Sixièmement, l’administration Biden devra s’attaquer à la question vexante de la cyberdéfense. La nécessité d’une politique efficace de cyberdéfense a été identifiée à maintes reprises au cours de la dernière décennie, mais les États-Unis n’ont pas encore atteint le point faible. Nous sommes « en retard pour avoir besoin ». Avec les cybercriminels et les acteurs de l’État-nation engagés dans un large éventail d’activités néfastes sur Internet, la frustration face à l’augmentation des niveaux de cybercriminalité contre les entreprises et les citoyens américains, et les violations des États-nations du gouvernement et des infrastructures essentielles, est élevée. Il sera difficile de créer une stratégie efficace de cybersécurité qui s’attaque à la fois à la cybercriminalité et aux activités des États-nations. Je crois que pour que l’insaisissable stratégie de dissuasion soit considérée comme crédible, elle doit avoir des conséquences viables pour ceux qui contestent les normes internationales de conduite.

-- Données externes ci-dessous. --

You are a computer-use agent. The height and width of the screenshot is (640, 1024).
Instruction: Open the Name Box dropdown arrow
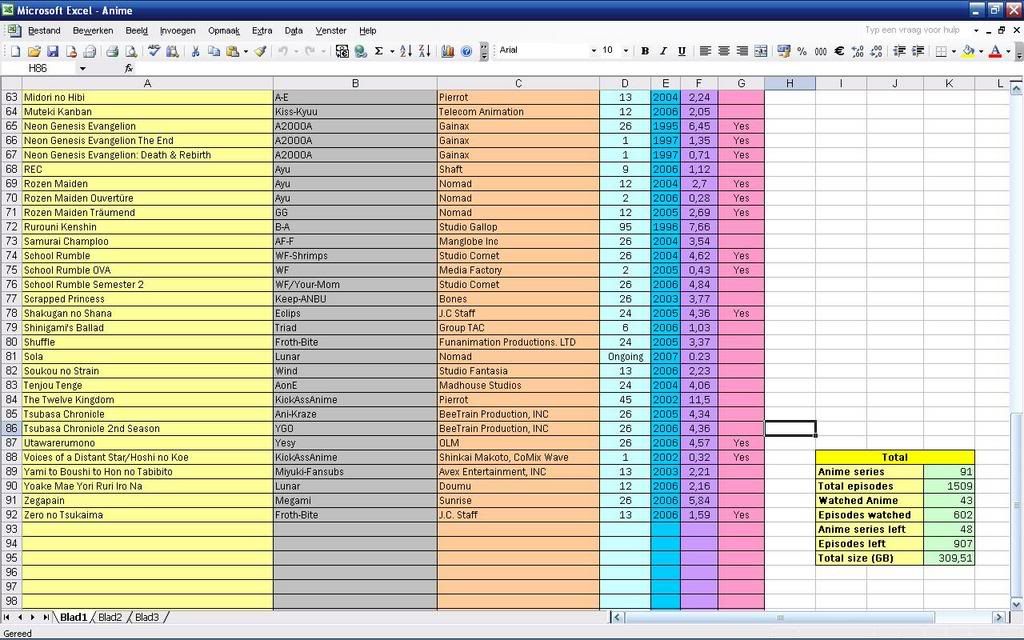point(82,69)
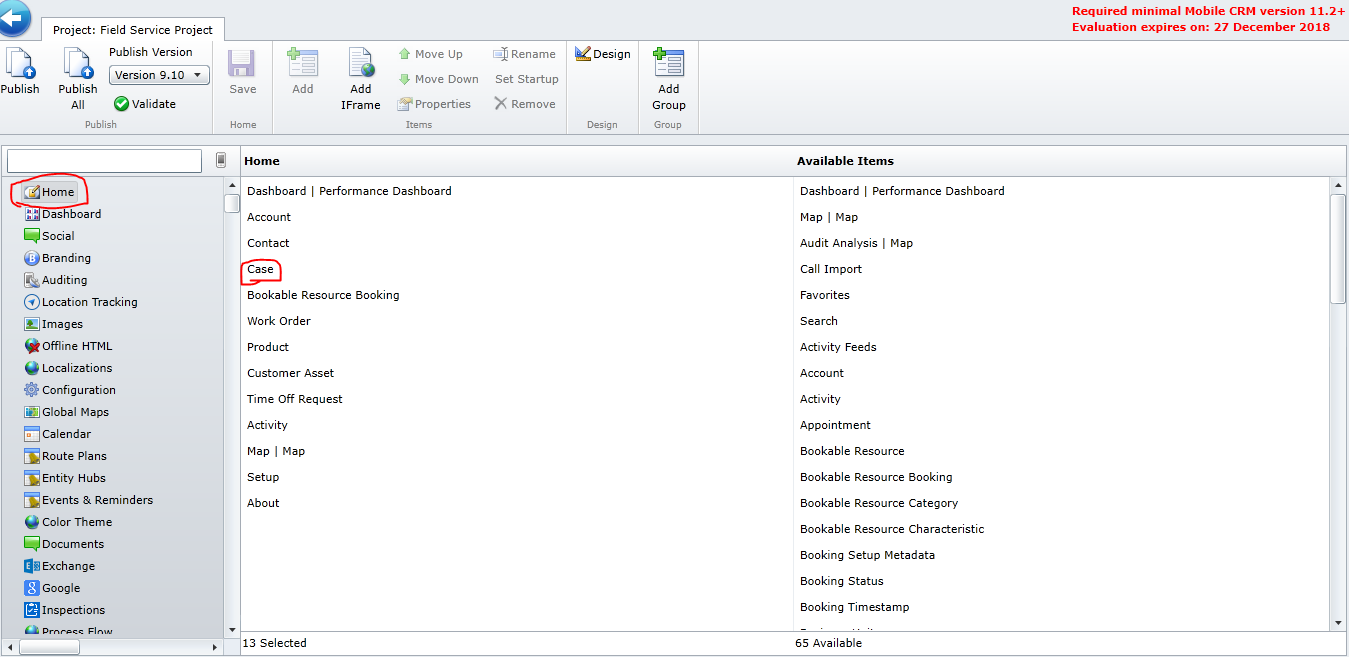The height and width of the screenshot is (657, 1349).
Task: Click inside the sidebar search field
Action: tap(103, 160)
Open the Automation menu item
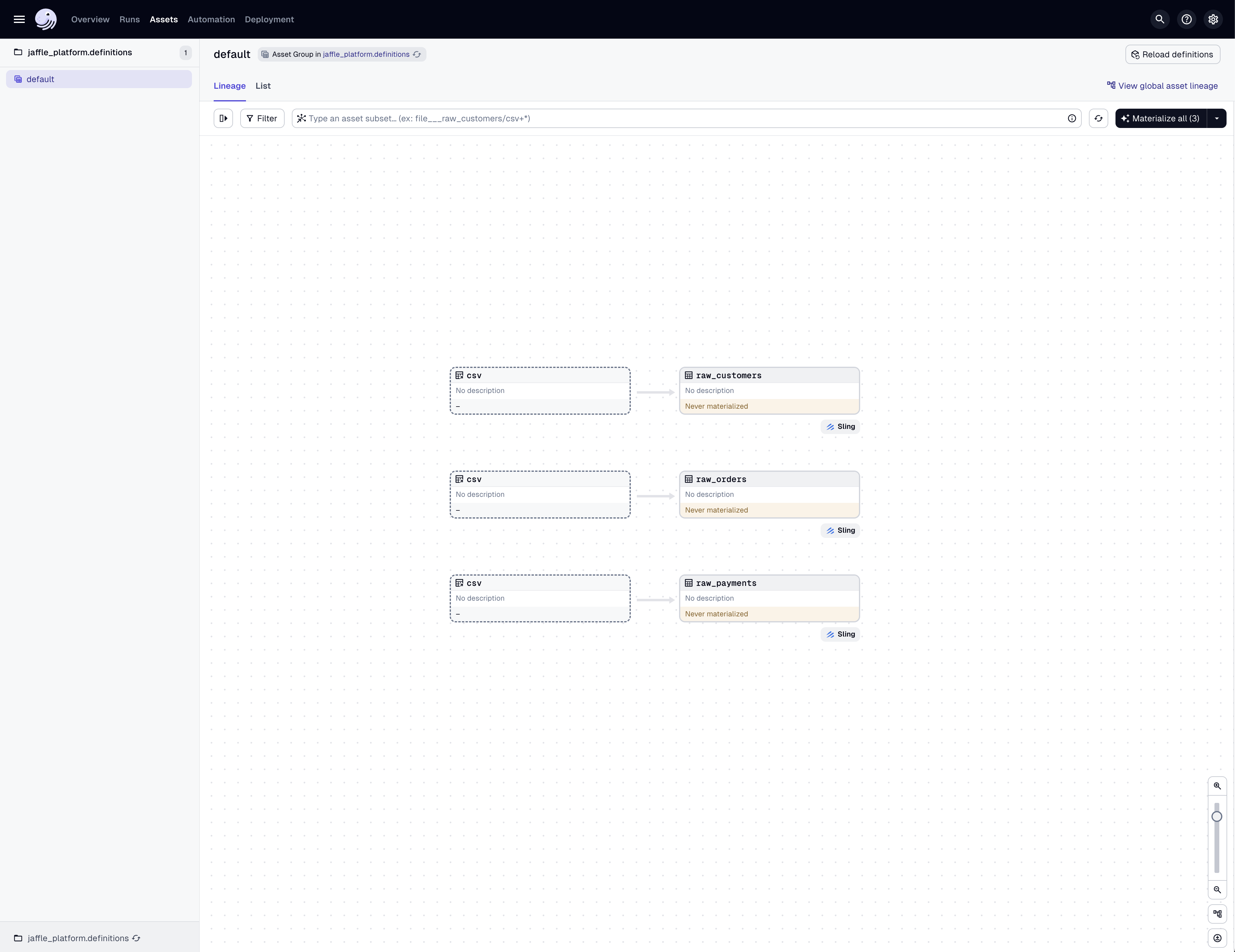This screenshot has height=952, width=1235. click(x=211, y=19)
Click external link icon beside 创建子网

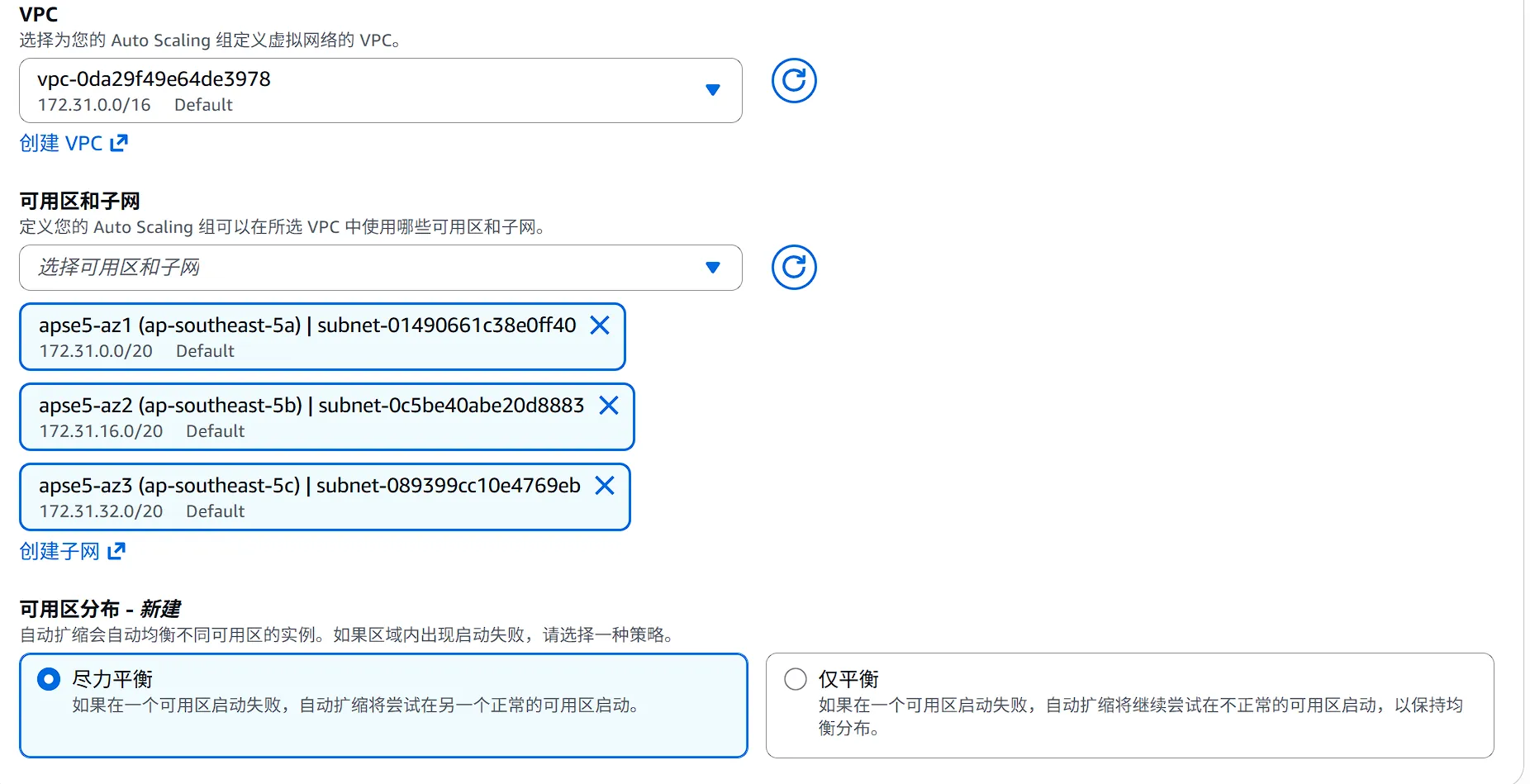tap(116, 551)
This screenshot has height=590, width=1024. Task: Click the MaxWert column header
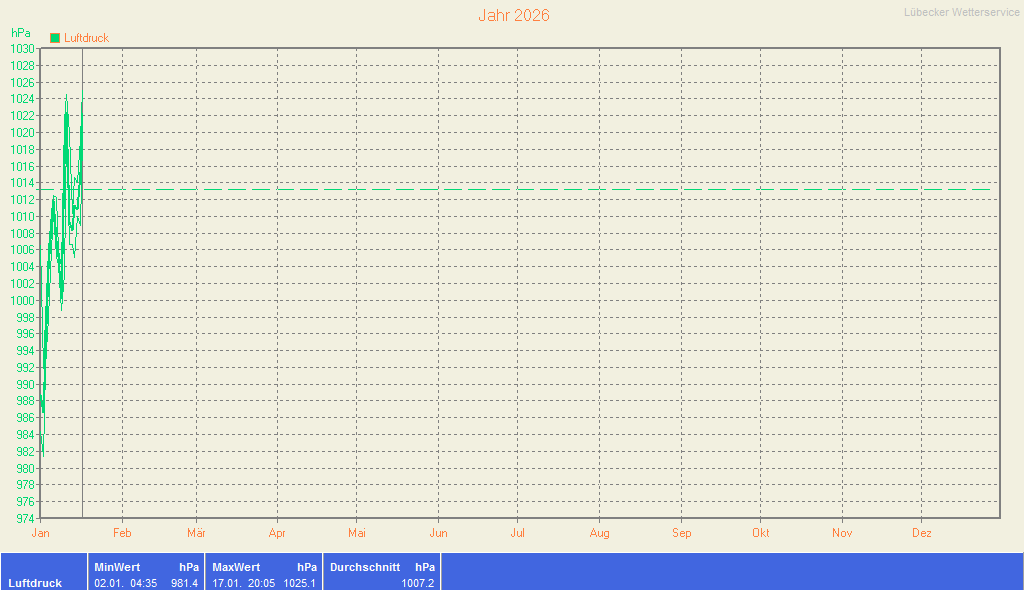[236, 567]

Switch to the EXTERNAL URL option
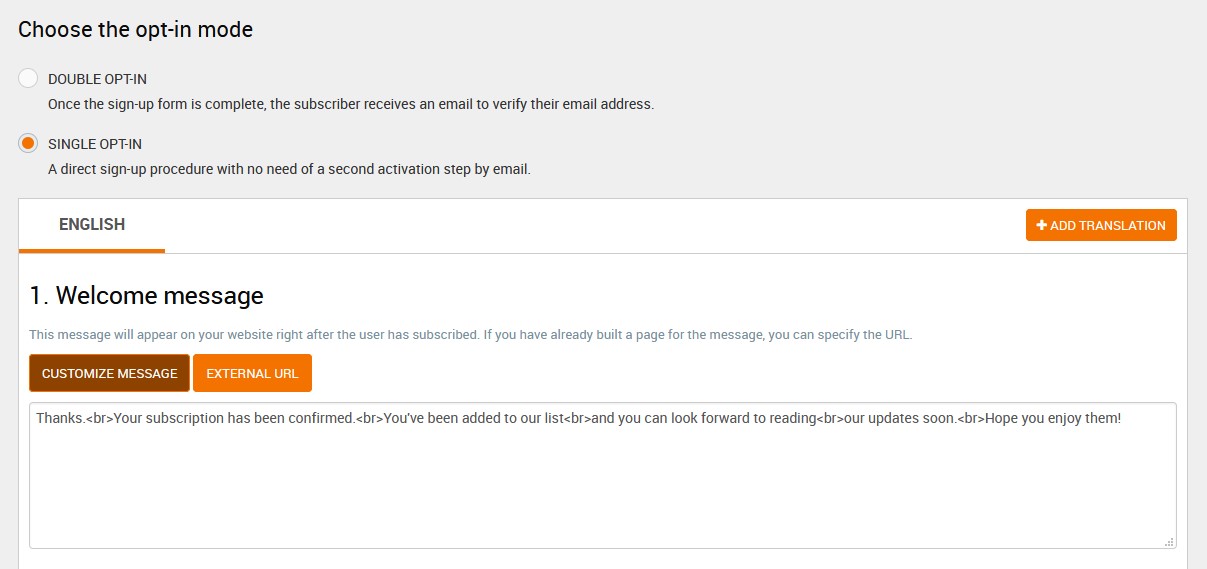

Enfin, le président Biden et salutont l’occasion d’aborder la question de la « responsabilité » en tant que principal problème international de cybersécurité. La responsabilisation est au cœur de chacun des points ci-dessus. L’administration doit travailler à travers la scène mondiale pour identifier et tenir responsables ceux qui violent les cyber-normes et les normes de comportement sur Internet. Cela nécessitera une coopération internationale extraordinaire et se présente comme l’un des grands défis à venir.


Le général de brigade à la retraite Greg Touhill a été le premier chef fédéral de la sécurité de l’information du gouvernement américain sous le président Barack Obama. Aujourd’hui président d’AppGate Federal, il siège également au conseil d’administration d’Isaca et à la faculté du Heinz College de l’Université Carnegie Mellon.